### REQUIREMENT
In the data that follows, determine how many lines contain the word "Collection", and give only that number.

[Collected data entries]
#####
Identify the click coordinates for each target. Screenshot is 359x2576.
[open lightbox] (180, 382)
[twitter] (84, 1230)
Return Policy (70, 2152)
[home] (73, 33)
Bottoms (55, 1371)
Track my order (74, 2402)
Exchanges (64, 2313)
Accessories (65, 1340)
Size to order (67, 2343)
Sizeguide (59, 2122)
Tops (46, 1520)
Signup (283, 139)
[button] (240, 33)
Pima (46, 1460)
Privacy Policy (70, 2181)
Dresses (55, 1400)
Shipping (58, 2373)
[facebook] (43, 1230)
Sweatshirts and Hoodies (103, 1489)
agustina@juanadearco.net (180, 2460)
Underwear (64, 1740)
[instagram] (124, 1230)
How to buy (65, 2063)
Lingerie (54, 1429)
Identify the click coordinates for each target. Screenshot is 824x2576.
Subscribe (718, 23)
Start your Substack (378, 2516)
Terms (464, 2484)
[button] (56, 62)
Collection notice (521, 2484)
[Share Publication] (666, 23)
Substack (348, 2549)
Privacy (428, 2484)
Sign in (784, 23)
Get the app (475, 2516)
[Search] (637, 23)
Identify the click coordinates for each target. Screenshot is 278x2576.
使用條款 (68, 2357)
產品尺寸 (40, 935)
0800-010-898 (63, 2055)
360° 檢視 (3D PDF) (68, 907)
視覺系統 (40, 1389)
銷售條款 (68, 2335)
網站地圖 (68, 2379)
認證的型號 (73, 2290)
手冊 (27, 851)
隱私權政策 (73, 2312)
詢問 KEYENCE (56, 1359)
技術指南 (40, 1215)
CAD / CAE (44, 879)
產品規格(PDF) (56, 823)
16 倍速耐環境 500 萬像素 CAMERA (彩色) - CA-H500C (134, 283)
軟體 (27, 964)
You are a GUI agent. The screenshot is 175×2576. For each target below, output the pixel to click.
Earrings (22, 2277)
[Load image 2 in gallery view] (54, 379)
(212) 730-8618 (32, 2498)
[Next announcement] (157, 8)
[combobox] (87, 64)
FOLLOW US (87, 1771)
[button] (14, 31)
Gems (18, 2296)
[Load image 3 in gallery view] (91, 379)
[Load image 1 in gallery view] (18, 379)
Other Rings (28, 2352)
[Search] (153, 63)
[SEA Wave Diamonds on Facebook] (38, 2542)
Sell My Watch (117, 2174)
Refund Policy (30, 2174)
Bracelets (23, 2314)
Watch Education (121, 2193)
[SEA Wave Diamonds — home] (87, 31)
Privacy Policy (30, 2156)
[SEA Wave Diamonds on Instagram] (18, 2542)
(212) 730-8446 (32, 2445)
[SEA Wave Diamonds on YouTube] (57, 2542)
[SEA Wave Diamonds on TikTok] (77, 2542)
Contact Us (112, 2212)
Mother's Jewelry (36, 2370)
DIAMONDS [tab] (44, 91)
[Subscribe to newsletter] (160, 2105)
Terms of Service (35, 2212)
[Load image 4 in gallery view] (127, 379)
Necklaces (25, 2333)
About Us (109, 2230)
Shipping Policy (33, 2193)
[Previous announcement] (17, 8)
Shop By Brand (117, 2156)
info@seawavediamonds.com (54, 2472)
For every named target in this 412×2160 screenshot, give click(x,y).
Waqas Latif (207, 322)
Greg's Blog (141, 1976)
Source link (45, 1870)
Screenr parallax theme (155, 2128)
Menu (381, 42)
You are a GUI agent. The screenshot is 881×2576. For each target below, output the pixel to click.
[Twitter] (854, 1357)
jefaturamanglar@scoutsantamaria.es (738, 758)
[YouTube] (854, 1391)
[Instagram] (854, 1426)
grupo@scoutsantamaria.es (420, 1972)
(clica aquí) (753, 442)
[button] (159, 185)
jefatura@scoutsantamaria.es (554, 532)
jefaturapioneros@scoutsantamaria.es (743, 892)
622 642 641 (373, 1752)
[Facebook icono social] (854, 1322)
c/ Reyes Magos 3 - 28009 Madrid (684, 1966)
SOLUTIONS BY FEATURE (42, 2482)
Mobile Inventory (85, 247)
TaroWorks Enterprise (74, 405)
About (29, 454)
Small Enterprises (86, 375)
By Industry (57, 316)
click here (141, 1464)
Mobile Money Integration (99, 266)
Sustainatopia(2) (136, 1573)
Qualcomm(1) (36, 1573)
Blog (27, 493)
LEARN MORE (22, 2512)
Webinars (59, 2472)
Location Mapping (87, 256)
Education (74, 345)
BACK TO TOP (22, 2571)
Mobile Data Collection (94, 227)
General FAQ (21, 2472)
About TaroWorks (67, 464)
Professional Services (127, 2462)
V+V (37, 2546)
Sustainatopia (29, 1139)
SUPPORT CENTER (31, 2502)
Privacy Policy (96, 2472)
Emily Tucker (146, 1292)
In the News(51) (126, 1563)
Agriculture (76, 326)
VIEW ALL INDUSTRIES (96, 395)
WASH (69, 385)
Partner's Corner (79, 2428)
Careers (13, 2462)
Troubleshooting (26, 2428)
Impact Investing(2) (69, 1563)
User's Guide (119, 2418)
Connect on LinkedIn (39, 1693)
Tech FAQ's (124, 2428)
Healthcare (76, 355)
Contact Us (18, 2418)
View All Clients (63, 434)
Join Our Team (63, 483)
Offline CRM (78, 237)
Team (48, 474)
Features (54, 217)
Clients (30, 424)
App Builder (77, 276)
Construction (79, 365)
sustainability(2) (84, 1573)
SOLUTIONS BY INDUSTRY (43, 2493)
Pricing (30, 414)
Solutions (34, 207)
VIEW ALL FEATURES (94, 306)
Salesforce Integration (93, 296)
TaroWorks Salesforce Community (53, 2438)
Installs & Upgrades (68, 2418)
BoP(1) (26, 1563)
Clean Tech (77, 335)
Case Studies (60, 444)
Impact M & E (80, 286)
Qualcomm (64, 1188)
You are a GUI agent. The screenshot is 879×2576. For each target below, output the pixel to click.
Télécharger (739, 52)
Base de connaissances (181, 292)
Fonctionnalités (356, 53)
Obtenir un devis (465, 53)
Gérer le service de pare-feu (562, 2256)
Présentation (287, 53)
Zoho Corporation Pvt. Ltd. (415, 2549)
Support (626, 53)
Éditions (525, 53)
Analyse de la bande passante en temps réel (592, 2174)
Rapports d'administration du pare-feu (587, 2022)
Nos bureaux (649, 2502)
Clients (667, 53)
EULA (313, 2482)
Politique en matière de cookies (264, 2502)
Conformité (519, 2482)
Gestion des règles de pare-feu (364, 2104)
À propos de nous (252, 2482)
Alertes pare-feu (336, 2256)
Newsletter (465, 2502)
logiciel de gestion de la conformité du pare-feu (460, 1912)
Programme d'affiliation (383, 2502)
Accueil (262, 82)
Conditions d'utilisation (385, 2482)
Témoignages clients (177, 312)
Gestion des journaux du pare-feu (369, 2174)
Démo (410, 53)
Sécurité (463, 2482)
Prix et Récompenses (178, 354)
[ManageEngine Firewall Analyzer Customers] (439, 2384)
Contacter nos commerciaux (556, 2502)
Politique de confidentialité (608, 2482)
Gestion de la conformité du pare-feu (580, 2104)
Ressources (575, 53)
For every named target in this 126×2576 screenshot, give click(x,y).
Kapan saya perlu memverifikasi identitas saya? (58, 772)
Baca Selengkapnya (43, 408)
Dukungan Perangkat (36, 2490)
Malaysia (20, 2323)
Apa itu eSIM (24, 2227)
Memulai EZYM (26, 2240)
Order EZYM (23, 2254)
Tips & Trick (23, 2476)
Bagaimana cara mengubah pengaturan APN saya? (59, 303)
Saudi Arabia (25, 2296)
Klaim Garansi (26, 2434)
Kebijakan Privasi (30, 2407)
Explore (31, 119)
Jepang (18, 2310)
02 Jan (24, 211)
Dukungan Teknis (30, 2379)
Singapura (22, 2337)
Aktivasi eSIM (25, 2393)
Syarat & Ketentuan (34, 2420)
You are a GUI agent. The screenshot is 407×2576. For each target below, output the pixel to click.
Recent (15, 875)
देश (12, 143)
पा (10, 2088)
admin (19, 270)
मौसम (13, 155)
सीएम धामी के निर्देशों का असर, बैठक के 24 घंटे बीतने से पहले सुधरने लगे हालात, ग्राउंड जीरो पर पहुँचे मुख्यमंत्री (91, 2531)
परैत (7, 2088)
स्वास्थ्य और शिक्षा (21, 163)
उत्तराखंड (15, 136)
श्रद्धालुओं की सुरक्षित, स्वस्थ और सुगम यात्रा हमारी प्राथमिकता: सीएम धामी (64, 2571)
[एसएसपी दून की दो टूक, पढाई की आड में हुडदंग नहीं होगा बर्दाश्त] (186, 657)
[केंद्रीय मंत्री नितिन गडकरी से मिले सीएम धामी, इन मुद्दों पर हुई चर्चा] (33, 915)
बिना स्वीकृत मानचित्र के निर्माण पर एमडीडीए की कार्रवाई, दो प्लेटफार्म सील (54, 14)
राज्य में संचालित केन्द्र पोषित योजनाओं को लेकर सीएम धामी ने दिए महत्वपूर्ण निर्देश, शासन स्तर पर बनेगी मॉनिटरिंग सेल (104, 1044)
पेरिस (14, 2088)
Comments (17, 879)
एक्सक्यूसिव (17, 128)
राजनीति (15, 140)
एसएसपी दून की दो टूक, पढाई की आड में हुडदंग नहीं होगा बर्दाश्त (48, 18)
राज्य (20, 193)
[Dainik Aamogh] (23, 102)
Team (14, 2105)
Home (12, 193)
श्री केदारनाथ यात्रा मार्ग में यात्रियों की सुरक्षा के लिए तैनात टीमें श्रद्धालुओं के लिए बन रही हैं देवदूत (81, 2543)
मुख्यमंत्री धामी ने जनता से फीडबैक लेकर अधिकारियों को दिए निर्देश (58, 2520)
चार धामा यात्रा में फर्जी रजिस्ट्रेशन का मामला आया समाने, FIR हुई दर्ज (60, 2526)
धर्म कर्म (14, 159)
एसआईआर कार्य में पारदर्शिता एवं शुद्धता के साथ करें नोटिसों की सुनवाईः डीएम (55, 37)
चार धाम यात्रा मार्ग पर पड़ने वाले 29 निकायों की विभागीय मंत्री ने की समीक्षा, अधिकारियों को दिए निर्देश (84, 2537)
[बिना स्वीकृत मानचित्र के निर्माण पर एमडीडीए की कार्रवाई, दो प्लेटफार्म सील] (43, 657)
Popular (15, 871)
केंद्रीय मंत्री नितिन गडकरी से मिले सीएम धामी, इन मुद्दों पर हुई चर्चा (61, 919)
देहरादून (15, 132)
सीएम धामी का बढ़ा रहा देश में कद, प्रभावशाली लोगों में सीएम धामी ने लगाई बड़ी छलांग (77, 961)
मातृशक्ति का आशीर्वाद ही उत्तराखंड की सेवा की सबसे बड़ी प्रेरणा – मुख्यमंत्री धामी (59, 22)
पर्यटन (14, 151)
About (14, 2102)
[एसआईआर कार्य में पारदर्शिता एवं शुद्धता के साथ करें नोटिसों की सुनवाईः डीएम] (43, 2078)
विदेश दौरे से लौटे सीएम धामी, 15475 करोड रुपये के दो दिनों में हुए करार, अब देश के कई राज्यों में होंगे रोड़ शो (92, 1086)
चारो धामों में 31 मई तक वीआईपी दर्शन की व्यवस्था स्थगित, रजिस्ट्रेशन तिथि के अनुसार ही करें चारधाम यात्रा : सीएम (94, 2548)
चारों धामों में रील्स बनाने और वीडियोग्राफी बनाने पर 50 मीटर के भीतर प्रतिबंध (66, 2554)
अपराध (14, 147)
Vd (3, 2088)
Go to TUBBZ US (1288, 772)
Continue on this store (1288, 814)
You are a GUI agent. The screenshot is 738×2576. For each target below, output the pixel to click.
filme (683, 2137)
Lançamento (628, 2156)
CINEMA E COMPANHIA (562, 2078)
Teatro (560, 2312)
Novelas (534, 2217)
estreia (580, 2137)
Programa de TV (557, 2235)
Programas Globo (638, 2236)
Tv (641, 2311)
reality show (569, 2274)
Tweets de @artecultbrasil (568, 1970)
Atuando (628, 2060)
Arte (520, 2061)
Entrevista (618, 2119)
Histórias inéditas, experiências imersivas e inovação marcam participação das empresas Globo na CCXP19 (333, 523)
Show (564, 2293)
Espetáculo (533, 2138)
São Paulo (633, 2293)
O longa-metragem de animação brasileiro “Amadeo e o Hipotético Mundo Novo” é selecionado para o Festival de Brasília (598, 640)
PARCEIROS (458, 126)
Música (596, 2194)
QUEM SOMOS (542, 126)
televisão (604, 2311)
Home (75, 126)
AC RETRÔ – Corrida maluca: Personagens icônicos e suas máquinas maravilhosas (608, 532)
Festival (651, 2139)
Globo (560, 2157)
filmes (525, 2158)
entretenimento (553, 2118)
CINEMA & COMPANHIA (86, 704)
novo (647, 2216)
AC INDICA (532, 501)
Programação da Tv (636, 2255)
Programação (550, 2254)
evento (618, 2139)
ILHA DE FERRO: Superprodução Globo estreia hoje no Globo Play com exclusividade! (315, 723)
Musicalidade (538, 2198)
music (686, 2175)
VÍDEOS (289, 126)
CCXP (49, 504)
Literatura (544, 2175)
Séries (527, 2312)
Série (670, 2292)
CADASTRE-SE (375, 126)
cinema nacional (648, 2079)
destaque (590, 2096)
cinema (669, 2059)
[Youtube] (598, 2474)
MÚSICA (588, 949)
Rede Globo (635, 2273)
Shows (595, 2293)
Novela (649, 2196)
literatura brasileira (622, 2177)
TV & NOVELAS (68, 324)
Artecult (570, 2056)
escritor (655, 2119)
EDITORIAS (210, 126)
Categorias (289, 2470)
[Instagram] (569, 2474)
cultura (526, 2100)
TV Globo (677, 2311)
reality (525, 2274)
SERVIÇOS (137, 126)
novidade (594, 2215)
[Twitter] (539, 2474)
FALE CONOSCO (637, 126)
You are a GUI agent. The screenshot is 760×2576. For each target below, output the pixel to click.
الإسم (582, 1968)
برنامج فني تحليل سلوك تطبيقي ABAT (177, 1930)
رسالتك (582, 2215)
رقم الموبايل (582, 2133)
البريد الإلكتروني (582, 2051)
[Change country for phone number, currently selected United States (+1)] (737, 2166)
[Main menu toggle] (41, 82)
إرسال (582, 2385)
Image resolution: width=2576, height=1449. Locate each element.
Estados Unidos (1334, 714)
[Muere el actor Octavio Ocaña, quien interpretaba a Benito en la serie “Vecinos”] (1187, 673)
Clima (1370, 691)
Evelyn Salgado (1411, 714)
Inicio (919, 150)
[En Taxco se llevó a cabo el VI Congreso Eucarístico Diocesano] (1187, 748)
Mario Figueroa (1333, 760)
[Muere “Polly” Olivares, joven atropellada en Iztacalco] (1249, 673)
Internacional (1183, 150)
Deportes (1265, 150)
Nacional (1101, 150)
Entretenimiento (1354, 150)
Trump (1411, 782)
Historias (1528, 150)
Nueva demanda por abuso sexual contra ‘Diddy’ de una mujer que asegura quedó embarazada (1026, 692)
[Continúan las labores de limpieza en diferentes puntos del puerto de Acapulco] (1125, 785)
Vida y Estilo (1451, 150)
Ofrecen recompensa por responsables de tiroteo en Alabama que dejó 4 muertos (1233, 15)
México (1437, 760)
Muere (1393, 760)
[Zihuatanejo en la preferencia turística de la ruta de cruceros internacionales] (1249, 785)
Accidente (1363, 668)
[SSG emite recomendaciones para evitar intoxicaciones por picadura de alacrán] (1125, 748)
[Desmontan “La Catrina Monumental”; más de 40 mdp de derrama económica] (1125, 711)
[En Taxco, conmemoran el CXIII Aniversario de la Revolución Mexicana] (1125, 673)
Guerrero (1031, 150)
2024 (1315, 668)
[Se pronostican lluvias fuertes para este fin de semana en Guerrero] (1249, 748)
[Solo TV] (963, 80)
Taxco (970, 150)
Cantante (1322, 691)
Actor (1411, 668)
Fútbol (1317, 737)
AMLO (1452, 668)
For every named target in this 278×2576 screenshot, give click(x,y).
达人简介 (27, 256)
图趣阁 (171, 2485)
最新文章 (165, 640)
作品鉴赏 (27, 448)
#####
### SOLVED EXERCISE
2